Word and item position data
# # # # # # #
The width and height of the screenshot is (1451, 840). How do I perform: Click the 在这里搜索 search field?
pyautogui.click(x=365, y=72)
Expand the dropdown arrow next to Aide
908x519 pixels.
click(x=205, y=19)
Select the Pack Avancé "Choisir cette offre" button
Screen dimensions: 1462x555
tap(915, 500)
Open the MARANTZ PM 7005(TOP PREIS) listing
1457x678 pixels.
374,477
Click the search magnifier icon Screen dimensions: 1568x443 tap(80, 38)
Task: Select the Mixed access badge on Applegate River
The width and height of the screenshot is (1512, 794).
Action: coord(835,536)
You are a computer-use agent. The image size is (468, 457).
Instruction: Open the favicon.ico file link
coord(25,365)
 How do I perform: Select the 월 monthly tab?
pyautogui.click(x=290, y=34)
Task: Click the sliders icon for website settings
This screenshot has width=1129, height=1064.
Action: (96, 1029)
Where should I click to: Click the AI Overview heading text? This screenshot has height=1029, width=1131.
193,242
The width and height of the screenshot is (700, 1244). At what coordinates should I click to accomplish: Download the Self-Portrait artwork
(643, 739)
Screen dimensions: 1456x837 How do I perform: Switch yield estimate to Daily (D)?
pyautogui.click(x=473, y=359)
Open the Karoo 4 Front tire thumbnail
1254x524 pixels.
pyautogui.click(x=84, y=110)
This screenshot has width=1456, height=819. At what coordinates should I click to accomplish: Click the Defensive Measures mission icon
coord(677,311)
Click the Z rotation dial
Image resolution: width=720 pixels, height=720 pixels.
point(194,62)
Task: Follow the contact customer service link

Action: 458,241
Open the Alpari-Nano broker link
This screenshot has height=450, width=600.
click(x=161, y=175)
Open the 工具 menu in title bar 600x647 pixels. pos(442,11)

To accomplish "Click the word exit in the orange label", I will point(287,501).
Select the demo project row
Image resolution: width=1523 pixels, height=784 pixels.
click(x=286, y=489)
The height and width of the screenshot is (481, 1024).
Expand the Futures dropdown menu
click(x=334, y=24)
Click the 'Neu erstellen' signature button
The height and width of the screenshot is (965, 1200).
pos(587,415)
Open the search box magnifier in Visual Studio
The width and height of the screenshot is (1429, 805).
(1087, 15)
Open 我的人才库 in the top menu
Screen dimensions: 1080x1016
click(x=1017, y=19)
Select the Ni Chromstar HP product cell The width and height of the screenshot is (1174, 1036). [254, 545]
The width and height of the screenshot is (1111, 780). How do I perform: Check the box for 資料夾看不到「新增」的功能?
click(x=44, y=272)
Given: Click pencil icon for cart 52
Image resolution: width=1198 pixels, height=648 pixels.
# # # # # # #
Return all the lines of the records above unchanged, in their original order.

[Result of the exercise]:
The width and height of the screenshot is (1451, 840). How do I perform: Click the 在这里搜索 search field?
pyautogui.click(x=365, y=72)
Expand the dropdown arrow next to Aide
908x519 pixels.
click(x=205, y=19)
Select the Pack Avancé "Choisir cette offre" button
Screen dimensions: 1462x555
tap(915, 500)
Open the MARANTZ PM 7005(TOP PREIS) listing
1457x678 pixels.
374,477
Click the search magnifier icon Screen dimensions: 1568x443 tap(80, 38)
Task: Select the Mixed access badge on Applegate River
The width and height of the screenshot is (1512, 794).
Action: coord(835,536)
You are a computer-use agent. The image size is (468, 457).
Instruction: Open the favicon.ico file link
coord(25,365)
 How do I perform: Select the 월 monthly tab?
pyautogui.click(x=290, y=34)
Task: Click the sliders icon for website settings
This screenshot has width=1129, height=1064.
Action: (96, 1029)
Where should I click to: Click the AI Overview heading text? This screenshot has height=1029, width=1131.
193,242
The width and height of the screenshot is (700, 1244). At what coordinates should I click to accomplish: Download the Self-Portrait artwork
(643, 739)
Screen dimensions: 1456x837 How do I perform: Switch yield estimate to Daily (D)?
pyautogui.click(x=473, y=359)
Open the Karoo 4 Front tire thumbnail
1254x524 pixels.
pyautogui.click(x=84, y=110)
This screenshot has width=1456, height=819. At what coordinates should I click to accomplish: Click the Defensive Measures mission icon
coord(677,311)
Click the Z rotation dial
Image resolution: width=720 pixels, height=720 pixels.
point(194,62)
Task: Follow the contact customer service link

Action: 458,241
Open the Alpari-Nano broker link
This screenshot has height=450, width=600.
click(x=161, y=175)
Open the 工具 menu in title bar 600x647 pixels. pos(442,11)

To accomplish "Click the word exit in the orange label", I will point(287,501).
Select the demo project row
Image resolution: width=1523 pixels, height=784 pixels.
click(x=286, y=489)
The height and width of the screenshot is (481, 1024).
Expand the Futures dropdown menu
click(x=334, y=24)
Click the 'Neu erstellen' signature button
The height and width of the screenshot is (965, 1200).
pos(587,415)
Open the search box magnifier in Visual Studio
The width and height of the screenshot is (1429, 805).
(1087, 15)
Open 我的人才库 in the top menu
Screen dimensions: 1080x1016
click(x=1017, y=19)
Select the Ni Chromstar HP product cell The width and height of the screenshot is (1174, 1036). [254, 545]
The width and height of the screenshot is (1111, 780). How do I perform: Check the box for 資料夾看不到「新增」的功能?
click(x=44, y=272)
Given: Click pencil icon for cart 52
Image resolution: width=1198 pixels, height=648 pixels.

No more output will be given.